■ ABOUT THIS EXERCISE: Take nothing but the lines from the one with "The height and width of the screenshot is (332, 467)." through the one with "Where should I" in the entries below, both ends kept, and return them exactly with pictures left out.

■ TASK INPUTS:

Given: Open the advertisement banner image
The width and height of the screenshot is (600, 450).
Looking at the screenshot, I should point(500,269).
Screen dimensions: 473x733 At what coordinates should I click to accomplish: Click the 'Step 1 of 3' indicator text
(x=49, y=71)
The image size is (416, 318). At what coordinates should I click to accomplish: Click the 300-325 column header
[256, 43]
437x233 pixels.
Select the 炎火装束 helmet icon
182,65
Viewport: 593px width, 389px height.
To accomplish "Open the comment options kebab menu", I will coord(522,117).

...

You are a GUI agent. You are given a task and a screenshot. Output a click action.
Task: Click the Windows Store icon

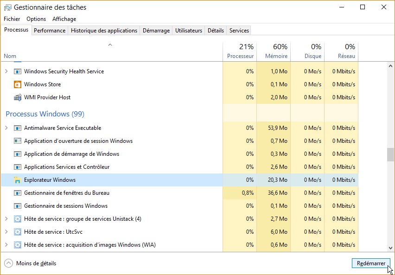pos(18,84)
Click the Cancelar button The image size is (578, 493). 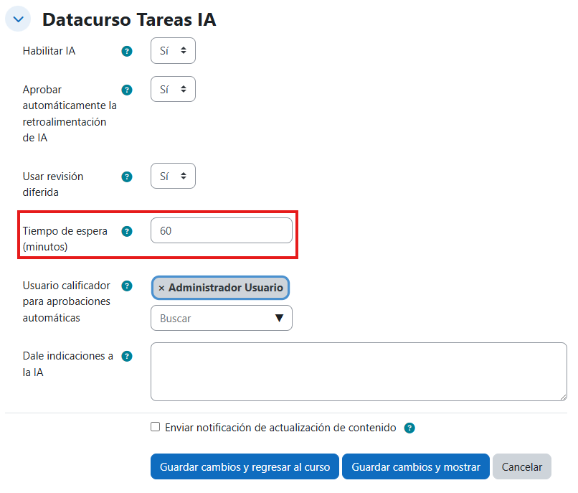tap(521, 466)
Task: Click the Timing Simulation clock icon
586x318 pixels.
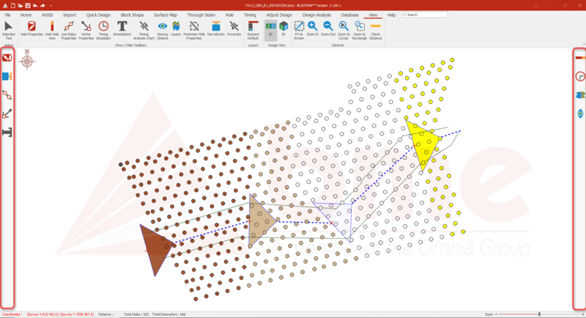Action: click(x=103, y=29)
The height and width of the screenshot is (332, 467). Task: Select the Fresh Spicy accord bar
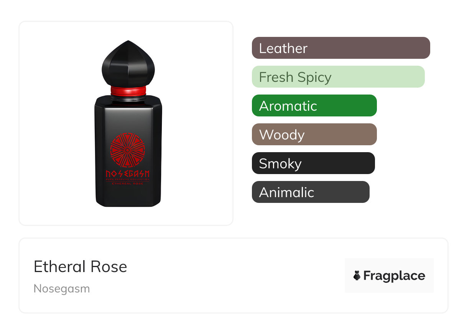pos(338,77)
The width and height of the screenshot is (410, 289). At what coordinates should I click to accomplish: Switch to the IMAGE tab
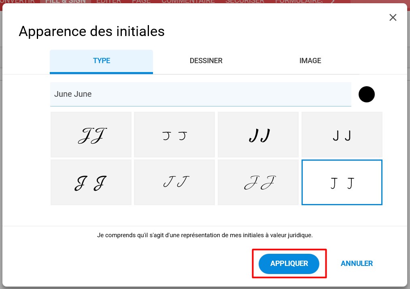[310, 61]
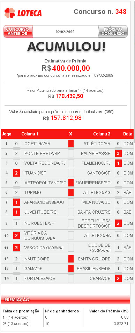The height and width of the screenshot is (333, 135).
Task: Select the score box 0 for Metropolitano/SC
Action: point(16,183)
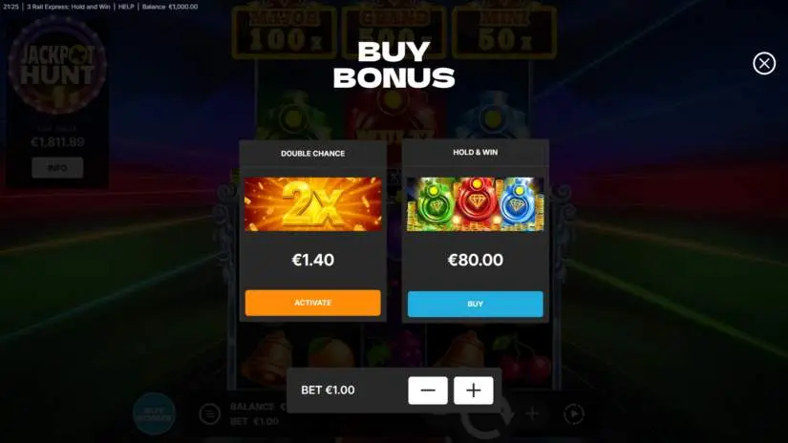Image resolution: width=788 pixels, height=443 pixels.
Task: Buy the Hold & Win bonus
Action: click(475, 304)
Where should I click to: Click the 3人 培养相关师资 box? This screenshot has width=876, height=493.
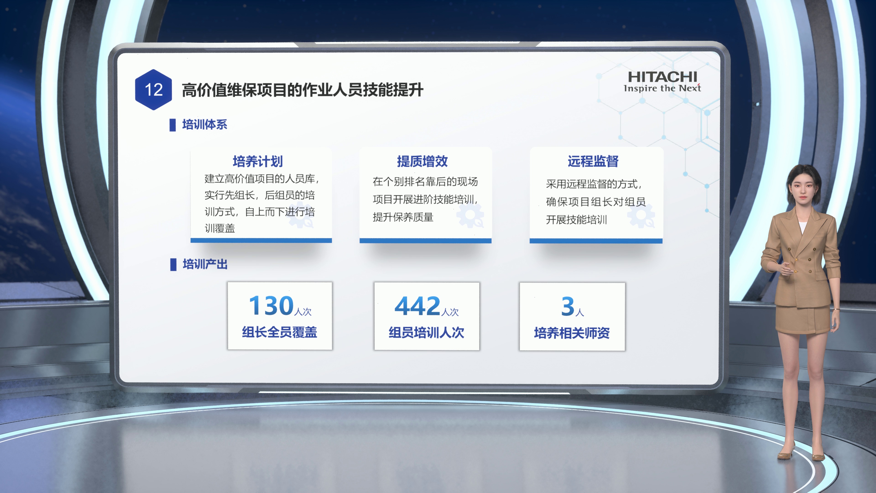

* * *

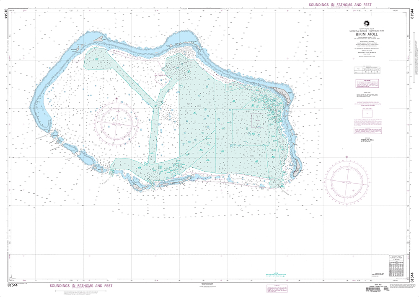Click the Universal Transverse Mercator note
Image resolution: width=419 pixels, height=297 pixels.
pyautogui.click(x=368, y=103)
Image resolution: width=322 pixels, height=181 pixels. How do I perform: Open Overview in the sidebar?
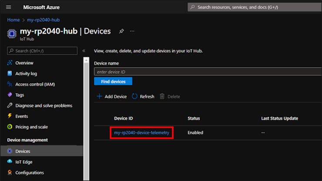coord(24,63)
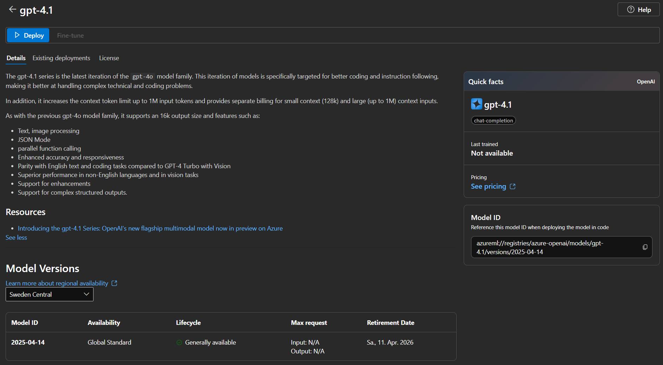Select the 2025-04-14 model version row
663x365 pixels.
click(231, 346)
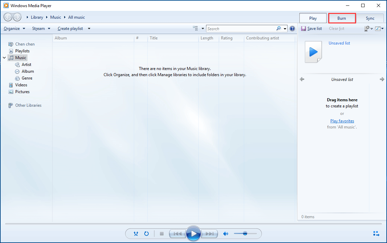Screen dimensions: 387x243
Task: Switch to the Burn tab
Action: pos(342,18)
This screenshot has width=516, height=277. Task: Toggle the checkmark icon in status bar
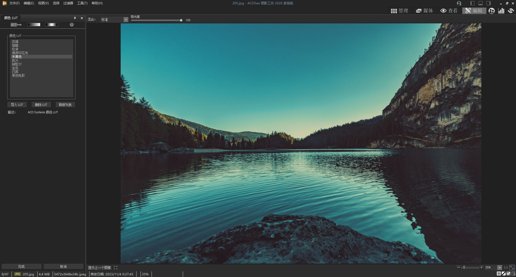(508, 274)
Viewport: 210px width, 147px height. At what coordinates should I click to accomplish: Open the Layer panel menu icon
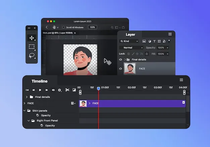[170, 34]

■ TASK RESPONSE:
The height and width of the screenshot is (332, 467). Task: Select the Fresh Spicy accord bar
pos(338,77)
The width and height of the screenshot is (410, 289). At what coordinates should I click to accomplish: Switch to the IMAGE tab
[310, 61]
The height and width of the screenshot is (333, 135).
Task: Select the score box 0 for Metropolitano/SC
Action: point(16,183)
Image resolution: width=788 pixels, height=443 pixels.
Task: Buy the Hold & Win bonus
Action: click(475, 304)
Where should I click to: Click the 3人 培养相关师资 box? This screenshot has width=876, height=493.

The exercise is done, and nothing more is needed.